After you have worked through this section of the learning unit, you should be able to:
- distinguish between normal profit, economic profit and a loss
Normal profit
Normal profit is the best return that the firm's self-owned, self-employed resources could earn elsewhere. It can be regarded as the minimum payment required by the owner of the firm to stay in the particular business. Normal profit includes the cost of the owner's time and capital. Thus, if an economist talks about the cost of doing business, he or she would include the normal profits that must be paid to the owners to keep them in the particular business.
Consider the diagram below where the average cost curve has been added to the marginal revenue and marginal cost curves. Average cost consists of average fixed cost and average variable cost and the average cost curve (AC) is U-shaped. The marginal cost curve (MC) is upward sloping and the marginal and average revenue curves (AR = MR) are the same and horizontal.
Given a market price of P, profit is maximised where MR = MC = P. This occurs at a quantity of Q. At Q, the firm's average revenue (AR) per unit of production is P, which is also equal to the average cost per unit (AC). Since AR = AC, the firm only earns a normal profit, since all its costs, including the opportunity cost of self-owned, self-employed resources, are fully covered. Point E is usually called the break-even point which is the point where the firm is able to cover its costs and earns only a normal profit.
As long as average revenue is equal to average cost, the firm is earning a normal profit.
If AR = AC, then a normal profit is earned.
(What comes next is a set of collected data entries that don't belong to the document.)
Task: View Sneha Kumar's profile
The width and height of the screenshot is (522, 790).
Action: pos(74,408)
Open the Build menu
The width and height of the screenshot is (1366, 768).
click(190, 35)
Alternatively, you can find the firm's profit position by subtracting the firm's total cost from its total revenue. The firm's total revenue is equal to the price of the product P, multiplied by the quantity produced (and sold) Q. This is equal to the area 0-P-E-Q in the above diagram. The total cost of the firm is equal to the average cost, which is equal to P, multiplied by the quantity Q, and is also represented by the area 0-P-E-Q (the same as for total revenue). Therefore, total revenue equals total cost and the producer is only making a normal profit.